--- begin DOCUMENT ---
For Senior Executives to incorporate Reliability Improvement as a core element of their strategic plan, there must be a sound business case. Let’s examine how you might estimate the costs and benefits associated with a Reliability Improvement program.
This is the second in a series of 6 articles on moving from a repair-focused to a reliability-focused culture.
Estimating the costs of the program
The cost of the program will very strongly depend on how well your current processes, practices, documentation and systems align with good reliability practices. For that reason, we strongly recommend that any organisation considering a Reliability Improvement program first perform a gap analysis against good practice. While this can be done using internal resources, this will often lack credibility at senior executive level, and so we recommend engaging external consultants to perform this gap assessment. This is a service that we provide, and we have performed more than 70 such gap assessments across a wide range of industries. Contact us if you would like more information.
--- end DOCUMENT ---
--- begin PROVIDED DATA ---
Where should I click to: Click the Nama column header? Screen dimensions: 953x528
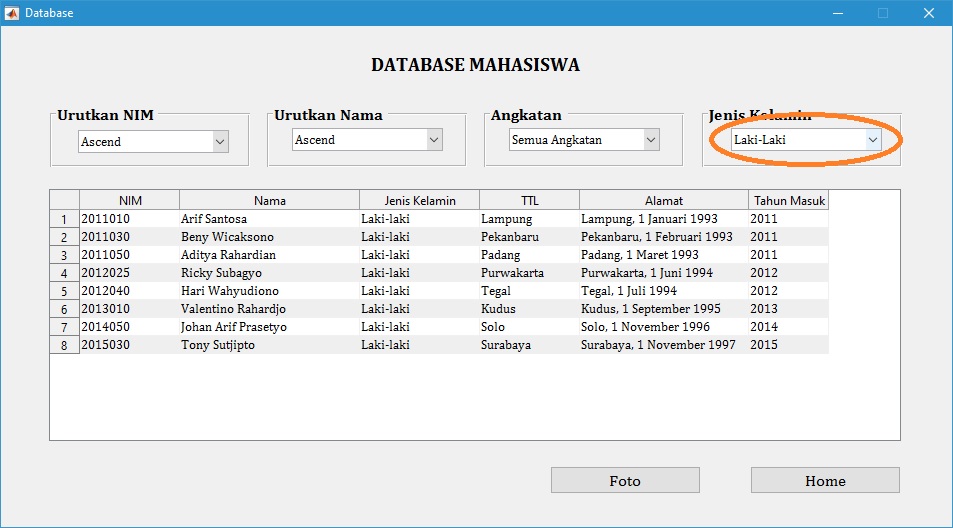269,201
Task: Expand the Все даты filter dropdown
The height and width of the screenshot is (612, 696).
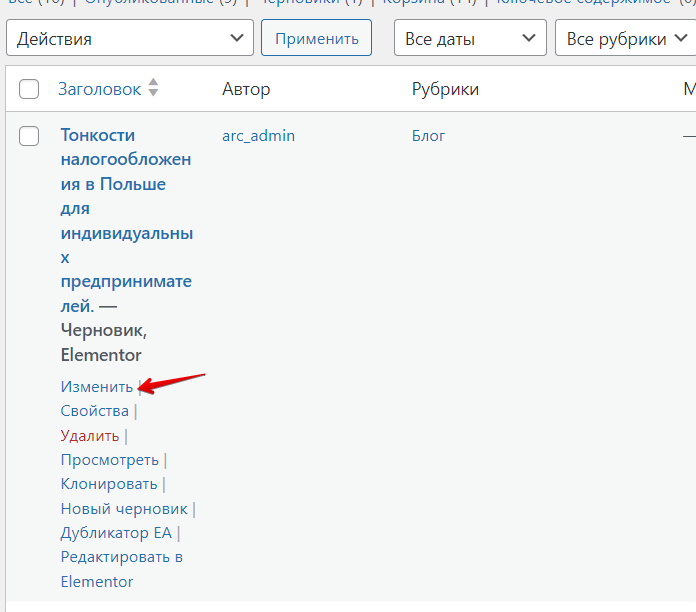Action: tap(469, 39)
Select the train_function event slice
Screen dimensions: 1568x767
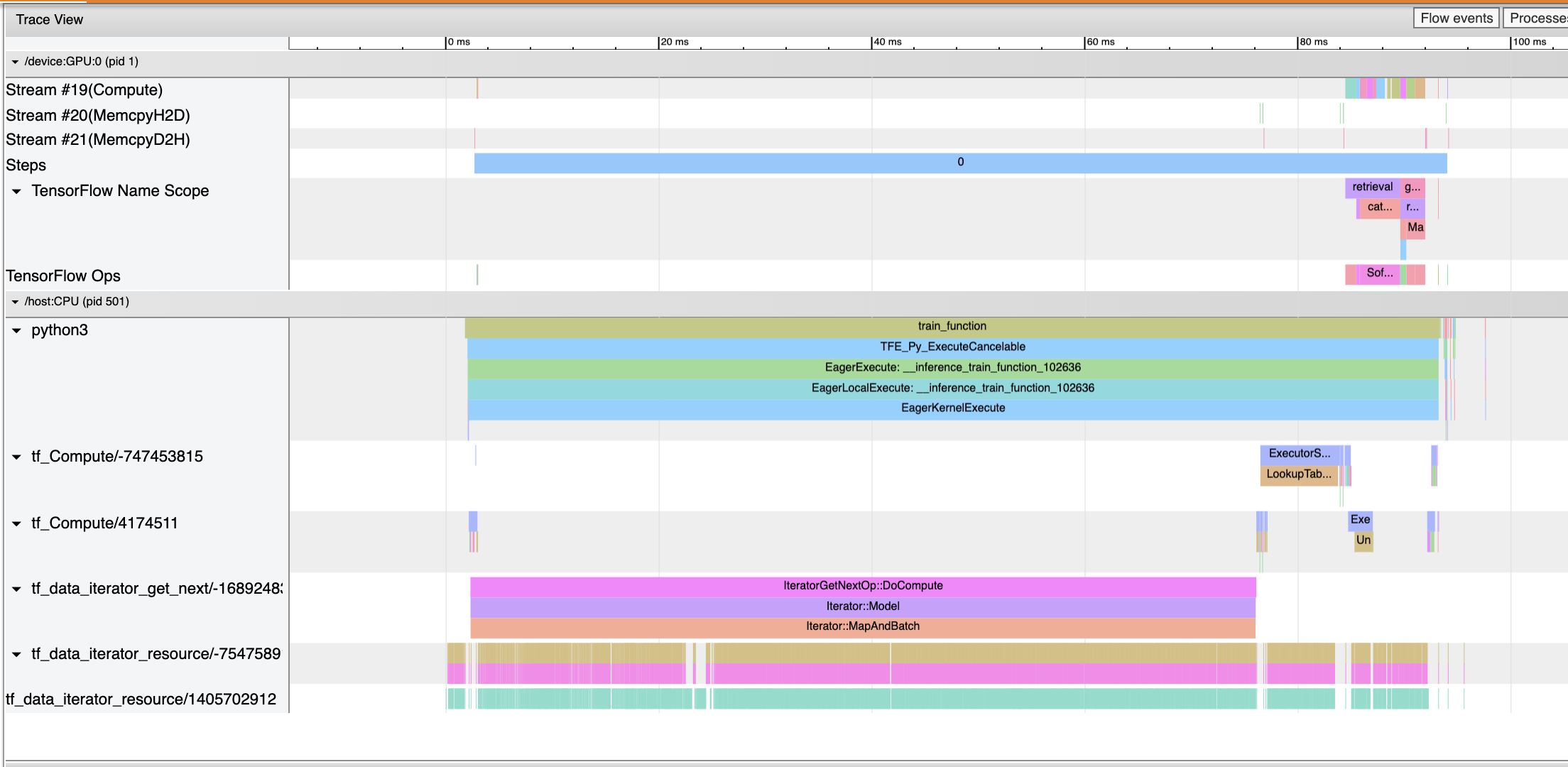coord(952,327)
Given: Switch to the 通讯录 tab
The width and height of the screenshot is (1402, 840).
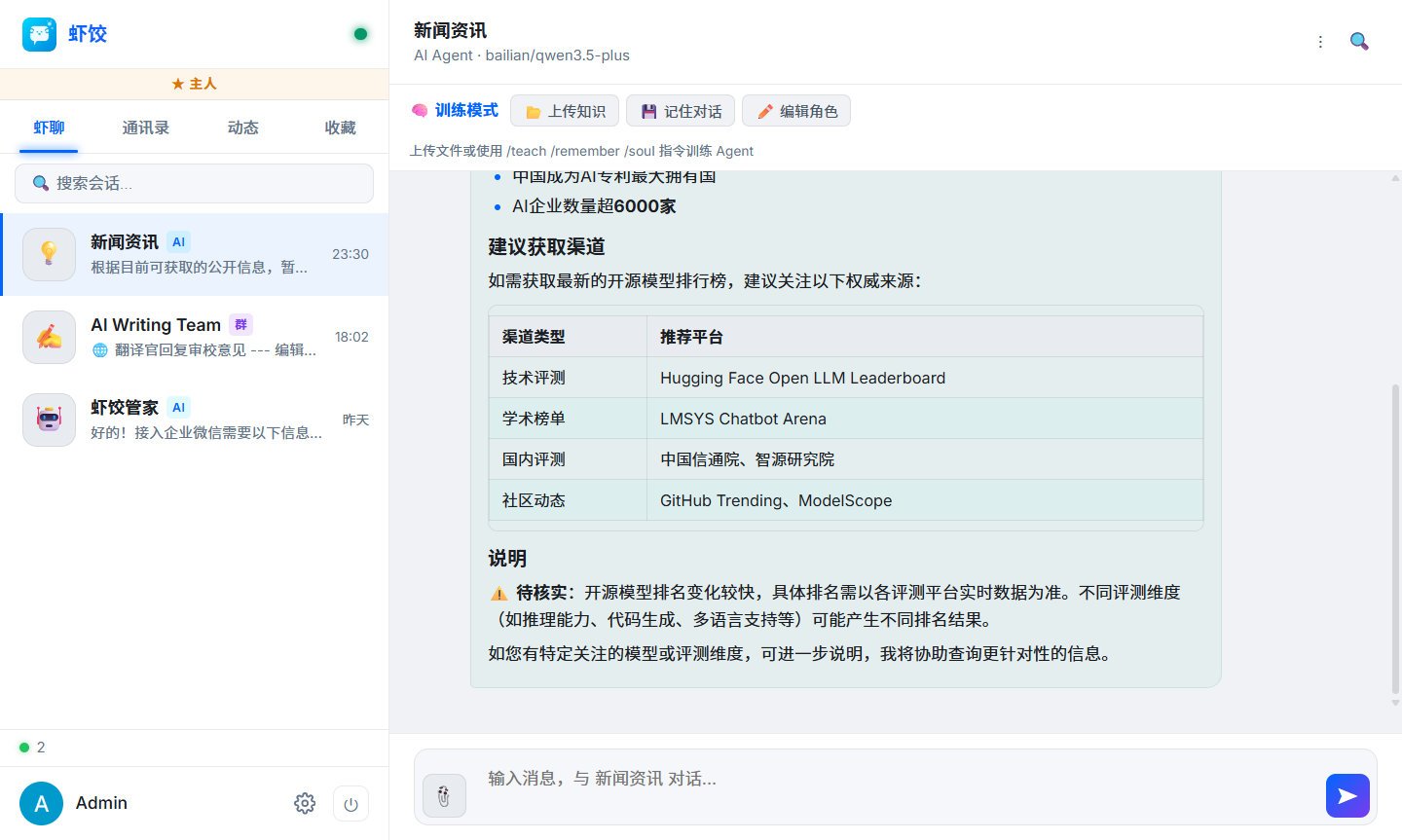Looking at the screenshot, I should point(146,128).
--- end PROVIDED DATA ---
--- begin PROVIDED DATA ---
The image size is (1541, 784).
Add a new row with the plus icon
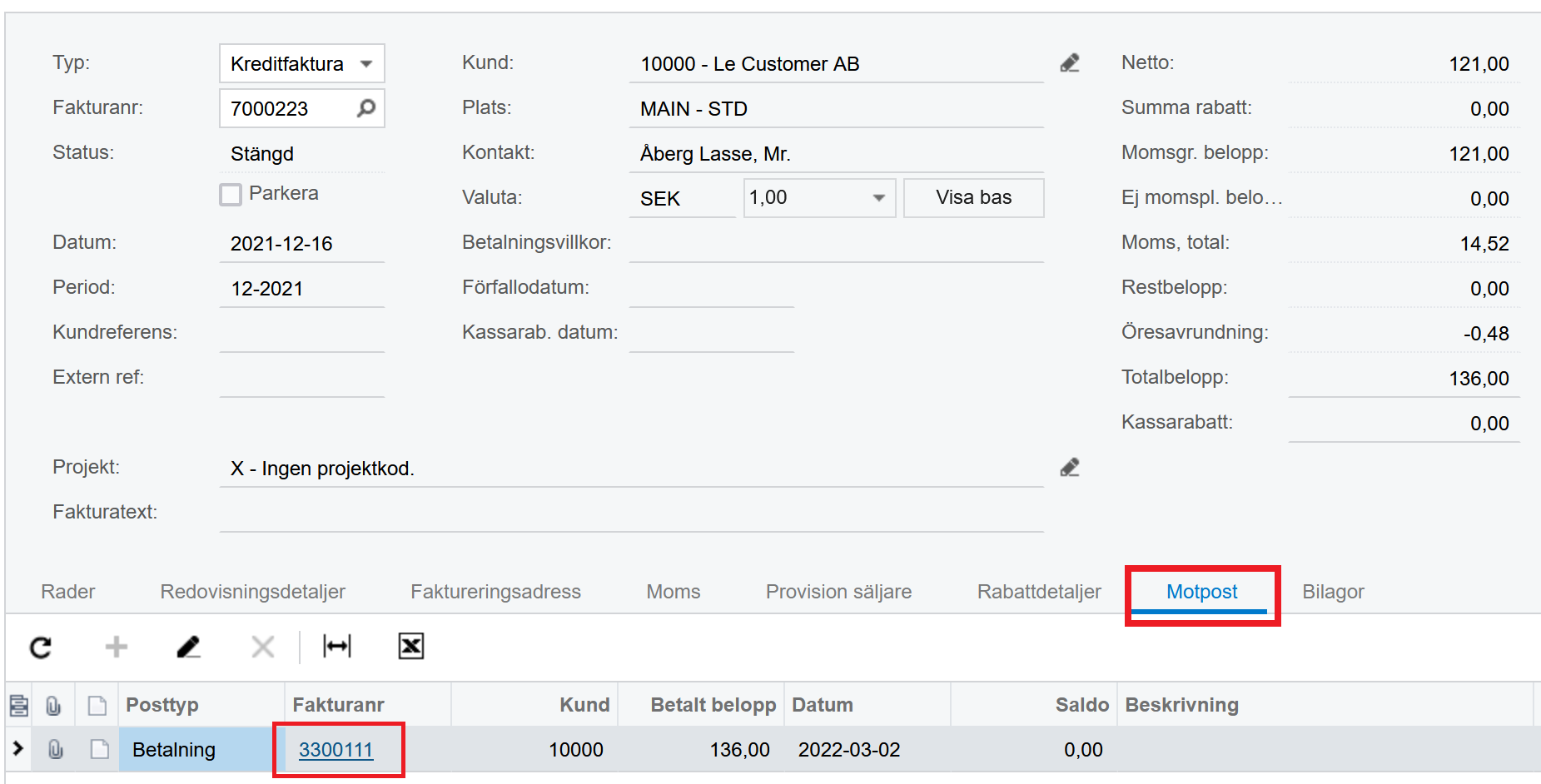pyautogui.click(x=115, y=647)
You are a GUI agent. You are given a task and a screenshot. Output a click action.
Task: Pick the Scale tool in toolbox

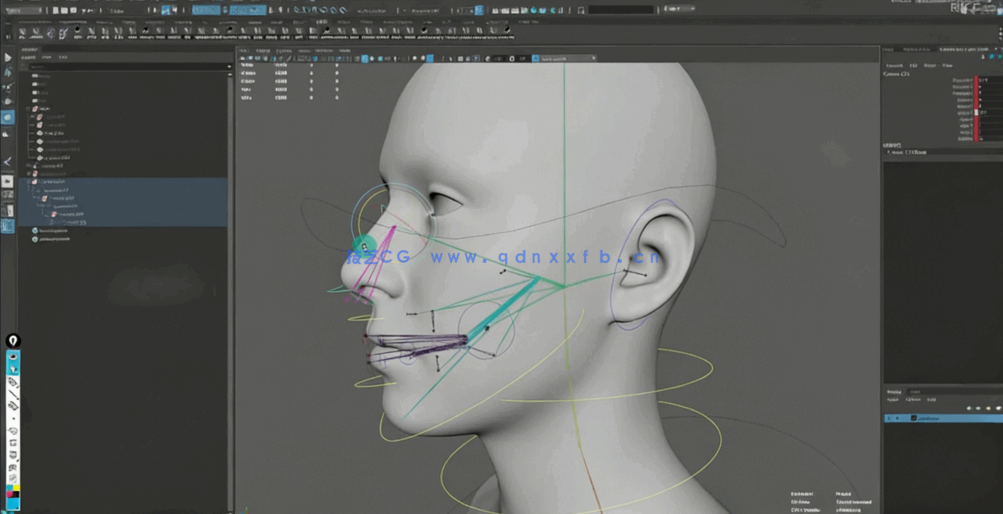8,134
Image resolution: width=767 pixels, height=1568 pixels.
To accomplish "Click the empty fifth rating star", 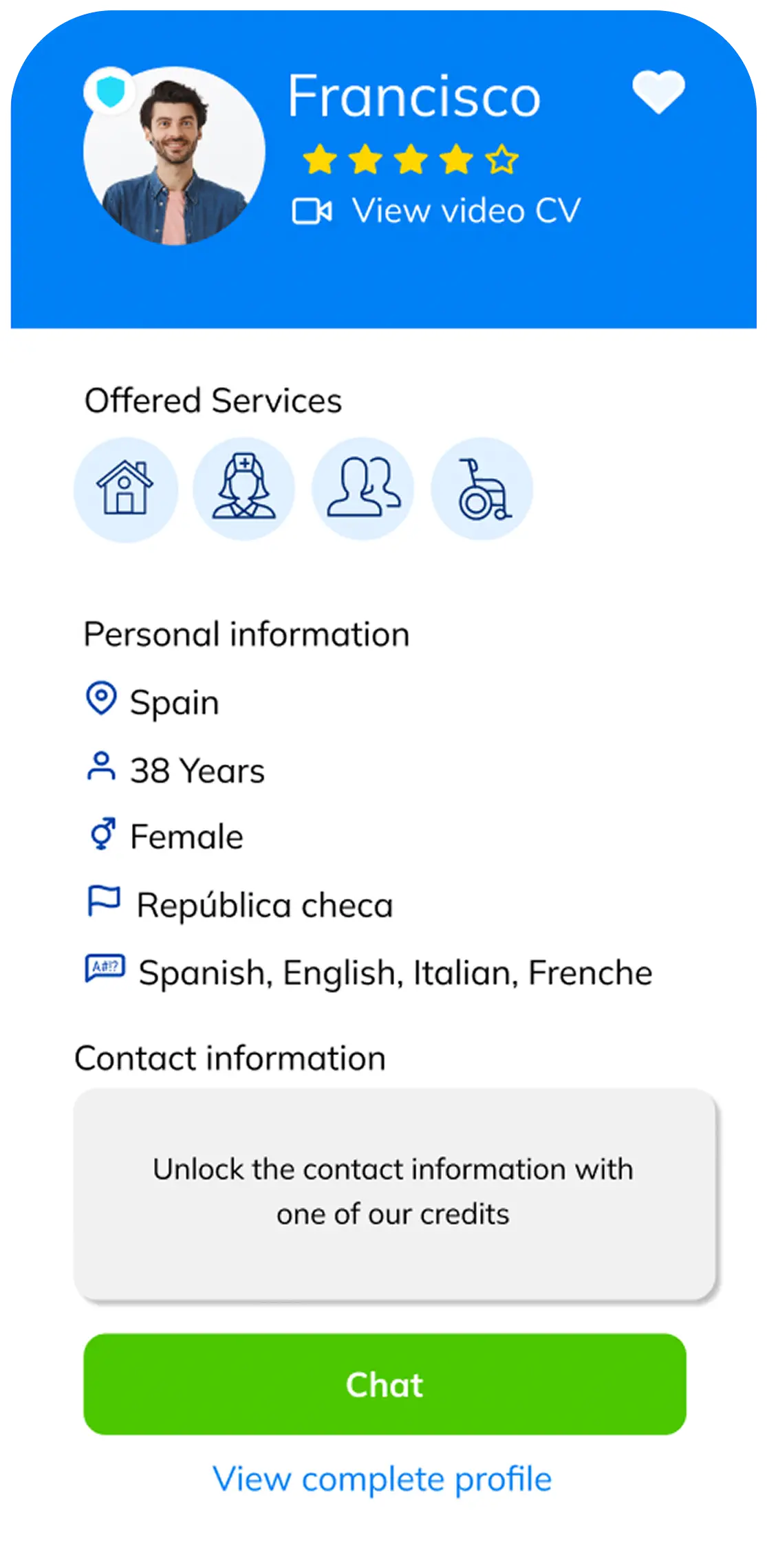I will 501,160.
--- end PROVIDED DATA ---
STATED PROBLEM 1 :: In the reliability improvement article, rewrite the passage from "For Senior Executives" up to and including "Reliability Improvement program.", putting "convincing" in place of "sound".
STATED PROBLEM 2 :: Summarize the reliability improvement article in two sentences.
The records were taken from a different source than the article.

REPLY 1 ::
For Senior Executives to incorporate Reliability Improvement as a core element of their strategic plan, there must be a convincing business case. Let’s examine how you might estimate the costs and benefits associated with a Reliability Improvement program.

REPLY 2 :: Senior executives need a sound business case before making Reliability Improvement a core element of their strategic plan, and the program's cost depends strongly on how well current processes, practices, documentation and systems align with good reliability practices. For that reason, an organization should first perform a gap analysis against good practice, preferably with external consultants, since an internal assessment often lacks credibility at senior executive level.